Paläontologie

Haarige Schnecke in Bernstein entdeckt

Kreidezeitliche Landschnecke hatte feine Borsten am Gehäuse

Schnecke im Bernstein
Die kleine, zottelige Schnecke ist in kreidezeitlichem Bernstein konserviert. © A. Jochum/ Senckenberg

Kleiner Zottel: In einem Bernsteinklumpen haben Forschende eine kleine fossile Landschnecke mit behaartem Gehäuse entdeckt. Das nahezu perfekt konservierte Schneckenfossil ist etwa 99 Millionen Jahre alt und rund zwei Zentimeter groß. Der äußere Rand des Schneckenhauses ist mit einem Kranz feiner Borsten besetzt. Die Wissenschaftler vermuten, dass diese Borsten der Schnecke dabei geholfen haben könnten, Halt an Pflanzen und Blättern zu finden.

Bernstein konserviert selbst fragilste Weichteile urzeitlicher Organismen. Das erstarrte, fossile Baumharz bewahrt sie wie in einer Zeitkapsel auf und bietet Paläontologen einzigartige Blicke in die Vergangenheit. Zu den bisher spektakulärsten Funden zählen neben Krabben, Spermien und winzigen Blüten auch Miniatur-Dinosaurier und ein Echsenfuß.

Winziges Weichtier

Ein Team um Jean-Michel Bichain vom Museum für Naturgeschichte und Ethnographie im französischen Colmar hat diese skurrile Sammlung nun um eine haarige Schnecke aus einem in Myanmar entdeckten Bernsteinklumpen erweitert. Die Wissenschaftler tauften ihren Fund auf den Namen Archaeocyclotus brevivillosus, wobei „brevivillosus“ übersetzt so viel wie klein und zottelig heißt. Das beschreibt das Tier bereits sehr treffend.

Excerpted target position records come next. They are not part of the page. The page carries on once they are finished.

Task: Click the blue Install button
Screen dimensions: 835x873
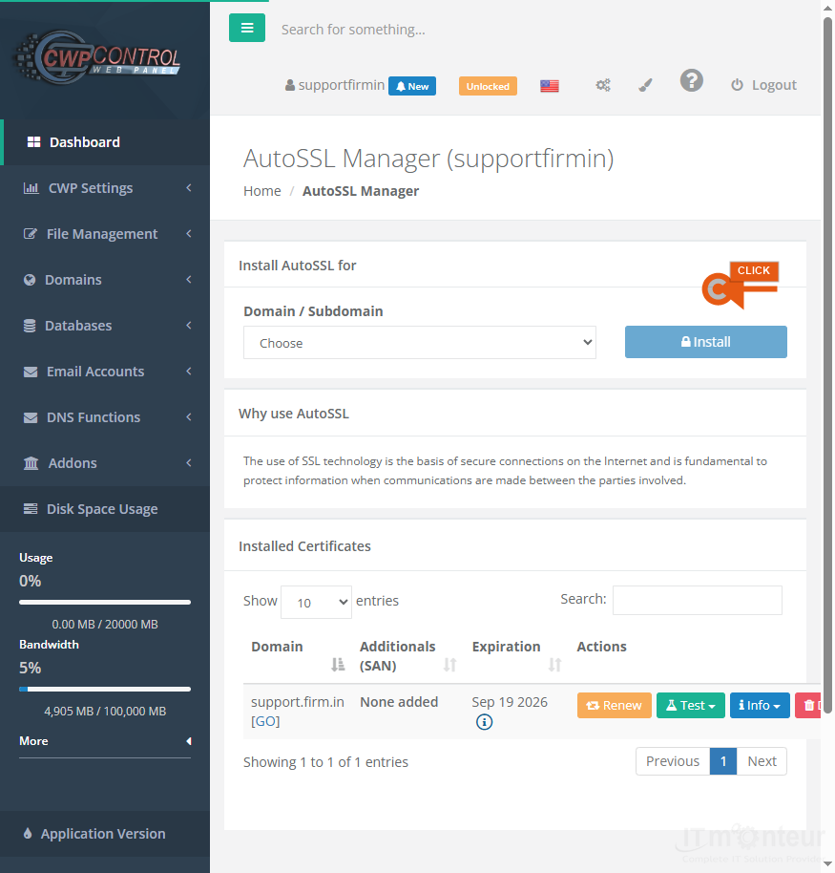Action: (706, 342)
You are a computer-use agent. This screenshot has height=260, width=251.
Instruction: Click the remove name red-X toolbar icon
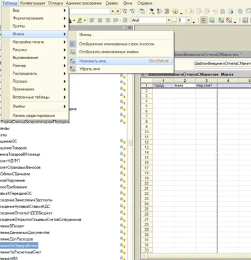pos(229,20)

Schnecke im Bernstein, vergrößert
Archaeocyclotus brevivillosus ist 26,5 Millimeter lang, 21 Millimeter breit und 9 Millimeter hoch. © A. Jochum/ Senckenberg

Denn: „Die fossile Schnecke ist 26,5 Millimeter lang, 21 Millimeter breit und 9 Millimeter hoch. Sie trägt kurze Haare, die den äußeren Rand der Schale säumen und sich an der Schalenöffnung bündeln“, beschreibt Bichains Kollegin Adrienne Jochum das Tier. Die Härchen sind mit gerade einmal 150 bis 200 Mikrometern Länge winzig und erst durch Mikroskopie und 3D-Röntgen-Mikro-Computertomographie erkennbar.

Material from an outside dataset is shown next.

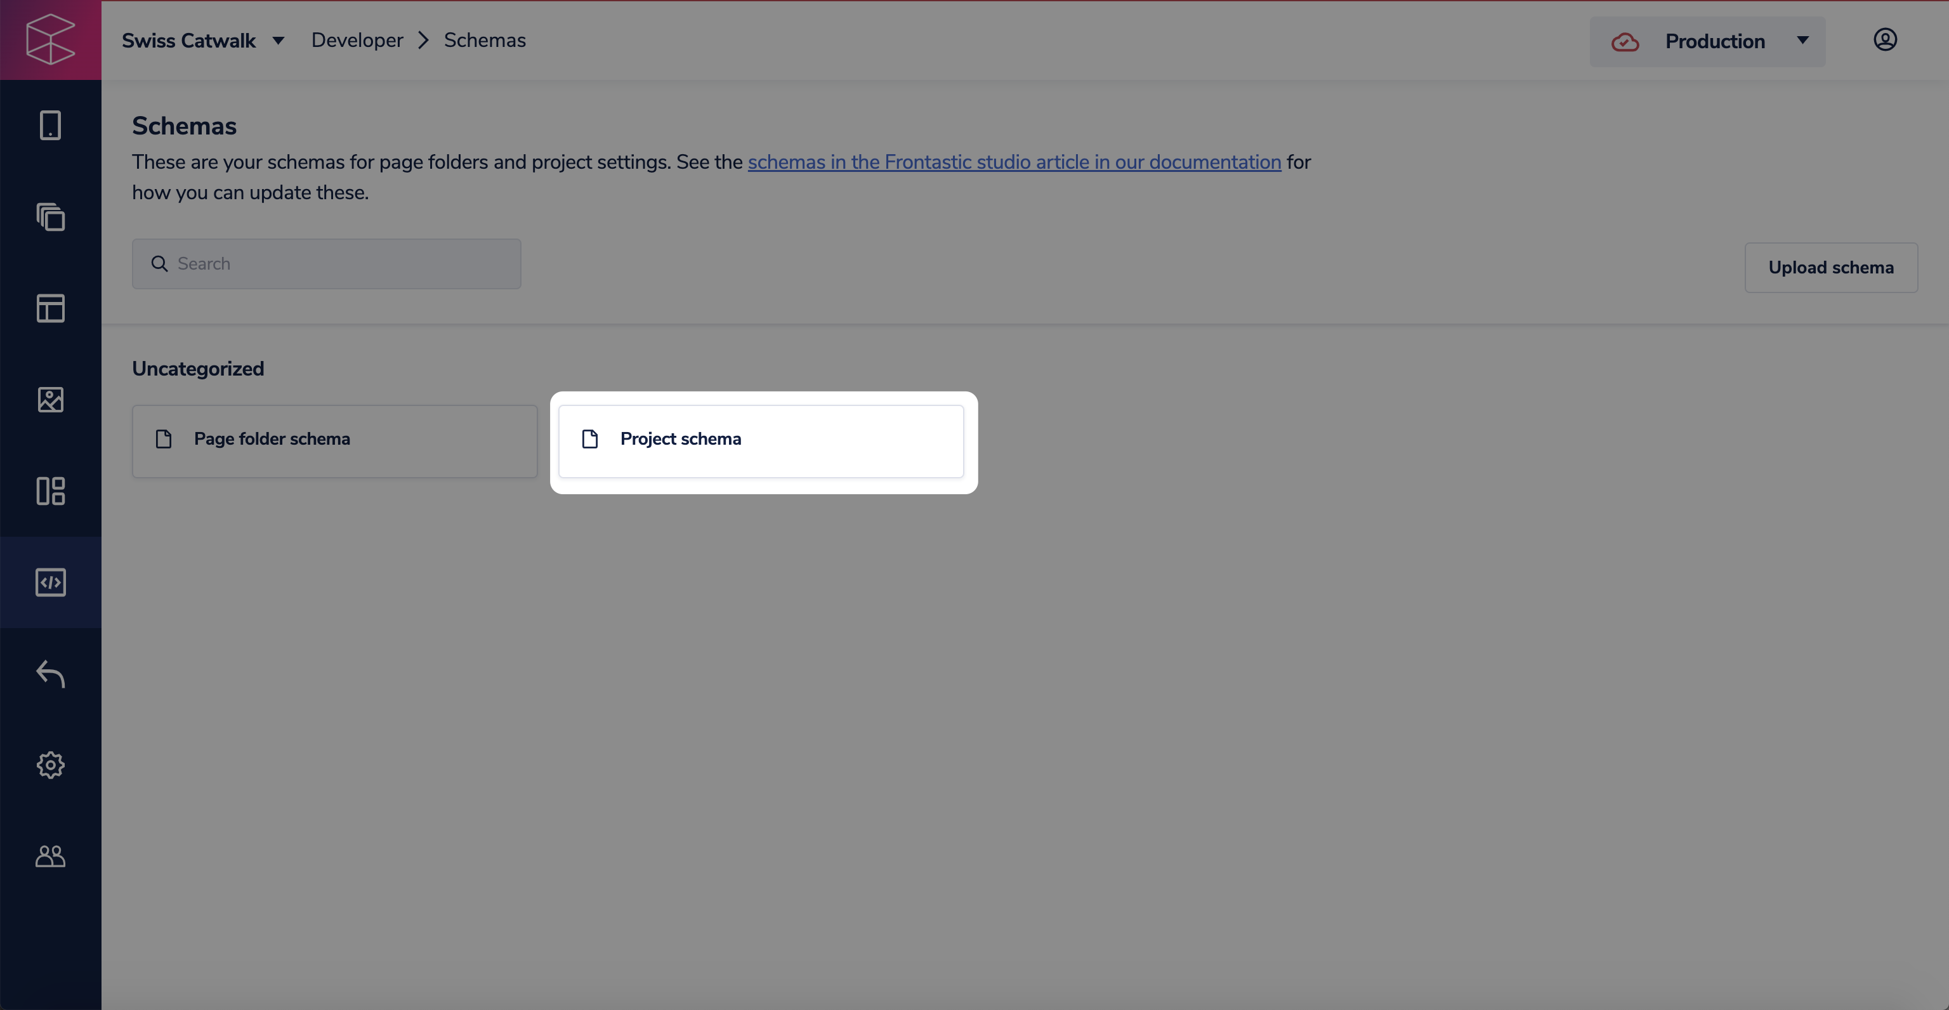
Task: Open the stacked pages sidebar icon
Action: [x=50, y=217]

Vielfältig einsetzbare Borsten

Die haarige Schnecke gehört zur Familie der Turmdeckelschnecken (Cyclophoridae), von der bereits acht Arten aus demselben Bernstein-Vorkommen beschrieben wurden. Sechs davon tragen feine Härchen auf der Schale. Doch wozu waren die Borsten gut? Die Paläontologen haben dazu verschiedene Theorien. Einerseits hätten sie den Schnecken als eine Art Hafthaare dabei helfen können, sich an Pflanzen und Blättern festzuhalten. Das sei laut Forschungsteam auch bei heutigen Schneckenarten bereits beobachtet worden.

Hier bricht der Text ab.